_SET PROBLEM 1_.
Print the records from the line with "Given: Open the Help menu" up to and including the line with "Looking at the", repeating them exactly and leaving the pictures out.

_EXTRACT PROVIDED_.
--- --- ---

GH-43627: [R] Fix summarize() performance regression (pushdown) (#43649)

### Rationale for this change See #43627 (comment) ### What changes are included in this PR? An extra `dplyr::select()` ### Are these changes tested? Conbench should show that the performance is much better ### Are there any user-facing changes? Not slow * GitHub Issue: #43627
apache · Aug 14, 2024 · ab432b1 · ab432b1
1 parent 7c8909a
commit ab432b1
Showing 1 changed file with 9 additions and 0 deletions.
diff --git a/r/R/dplyr-summarize.R b/r/R/dplyr-summarize.R
@@ -43,6 +43,15 @@ do_arrow_summarize <- function(.data, ..., .groups = NULL) {
     hash = length(.data$group_by_vars) > 0
   )
 
+  # Do a projection here to keep only the columns we need in summarize().
+  # If possible, this will push down the column selection into the SourceNode,
+  # saving lots of wasted processing for columns we don't need. (GH-43627)

--- --- ---

_SET PROBLEM 2_.
Reproduce the commit page from "### Rationale for" up to and including "and 0 deletions.", swapping "Conbench" for "the benchmark suite".

_RECORDS FOR THE TASK_.
--- --- ---

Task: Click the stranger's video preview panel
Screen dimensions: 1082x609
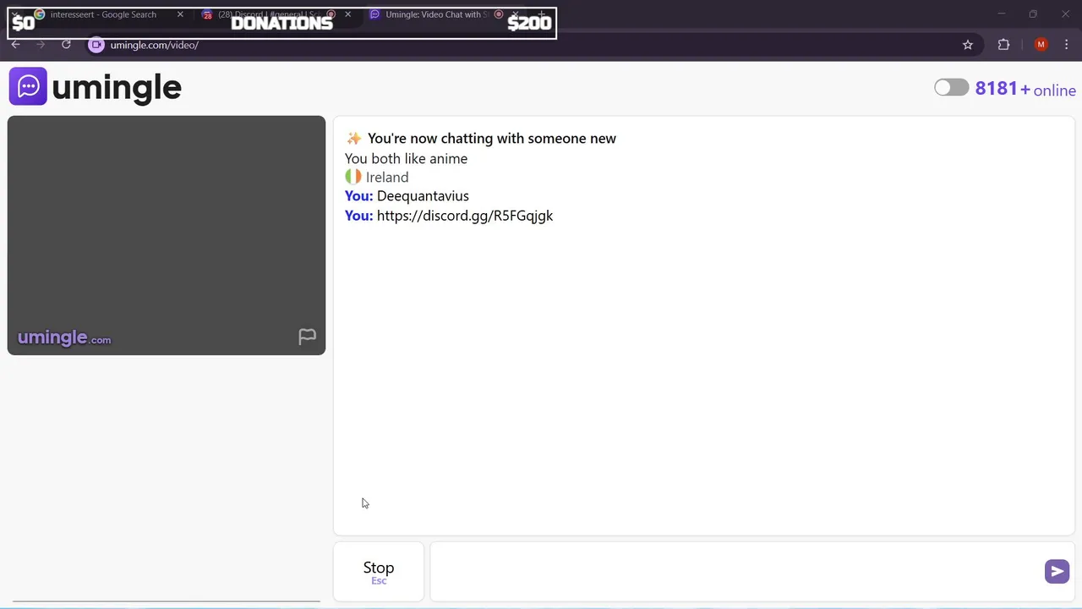Action: pyautogui.click(x=167, y=235)
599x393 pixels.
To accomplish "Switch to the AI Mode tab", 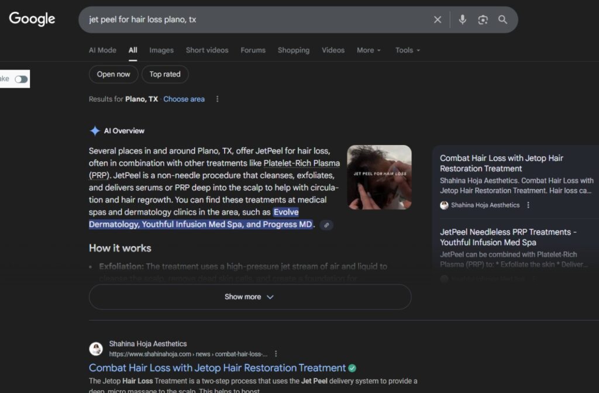I will coord(102,50).
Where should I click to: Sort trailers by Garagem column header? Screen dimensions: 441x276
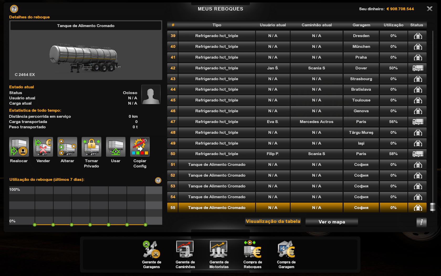[361, 25]
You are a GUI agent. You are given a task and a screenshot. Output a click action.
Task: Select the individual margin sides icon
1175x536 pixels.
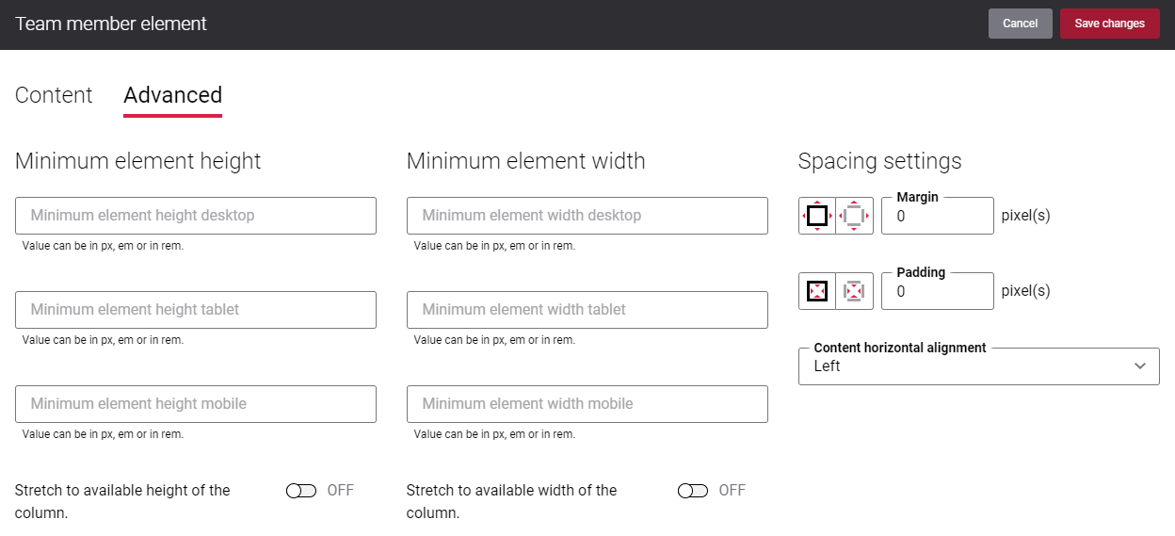(x=855, y=216)
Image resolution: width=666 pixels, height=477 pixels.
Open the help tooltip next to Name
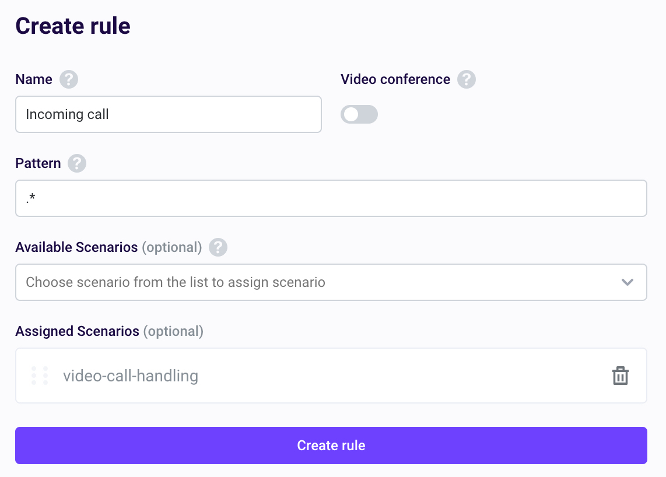tap(68, 79)
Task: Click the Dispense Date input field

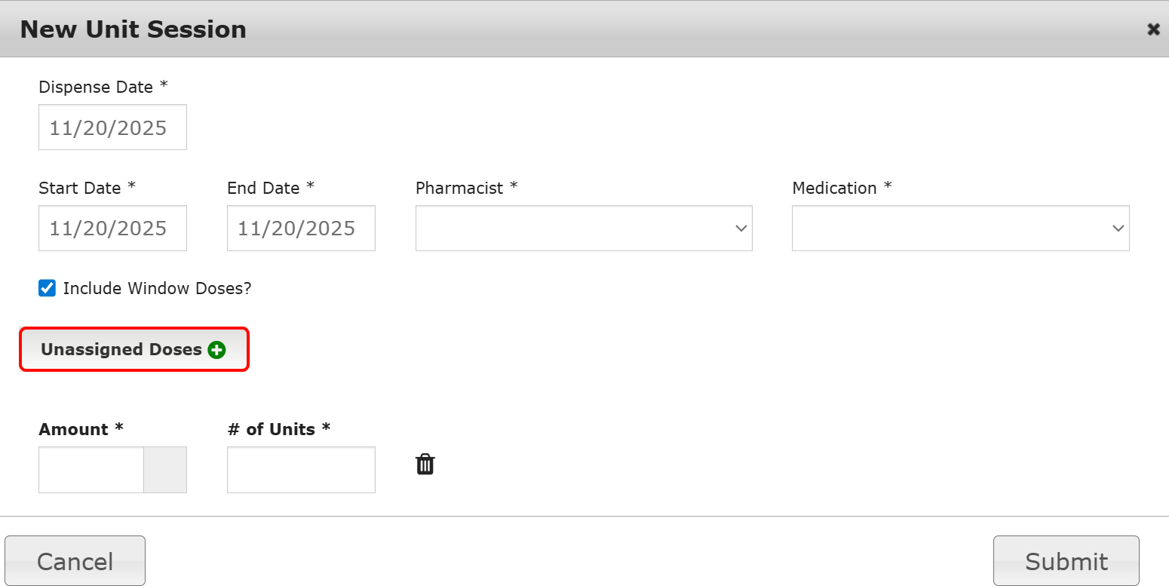Action: point(112,127)
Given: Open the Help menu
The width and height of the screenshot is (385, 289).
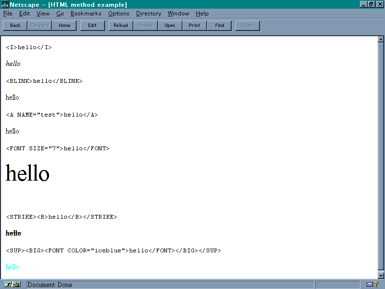Looking at the screenshot, I should pyautogui.click(x=202, y=13).
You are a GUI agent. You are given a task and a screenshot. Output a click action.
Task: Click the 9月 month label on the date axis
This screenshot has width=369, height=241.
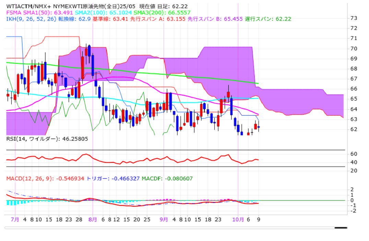[x=164, y=219]

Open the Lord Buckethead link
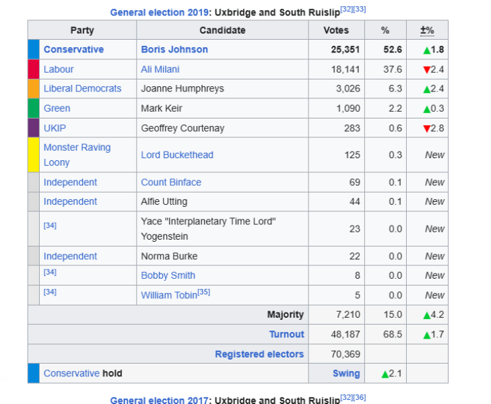click(176, 155)
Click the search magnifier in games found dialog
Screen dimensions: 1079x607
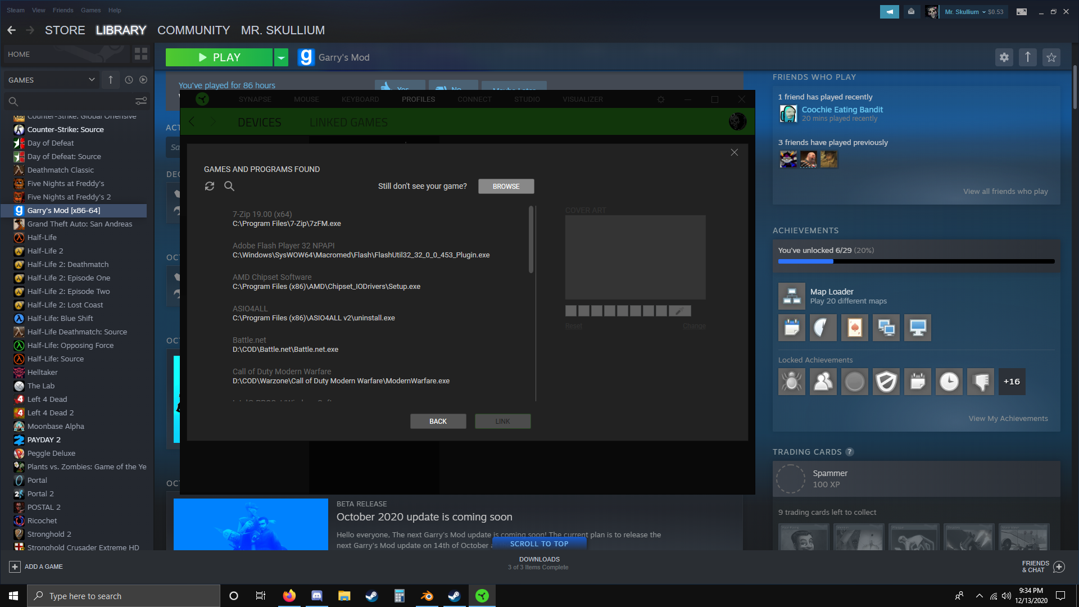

--- --- ---

_REPLY 1_.
Given: Open the Help menu
The width and height of the screenshot is (385, 289).
Looking at the screenshot, I should pyautogui.click(x=202, y=13).

_REPLY 2_.
### Rationale for this change See #43627 (comment) ### What changes are included in this PR? An extra `dplyr::select()` ### Are these changes tested? the benchmark suite should show that the performance is much better ### Are there any user-facing changes? Not slow * GitHub Issue: #43627
apache · Aug 14, 2024 · ab432b1 · ab432b1
1 parent 7c8909a
commit ab432b1
Showing 1 changed file with 9 additions and 0 deletions.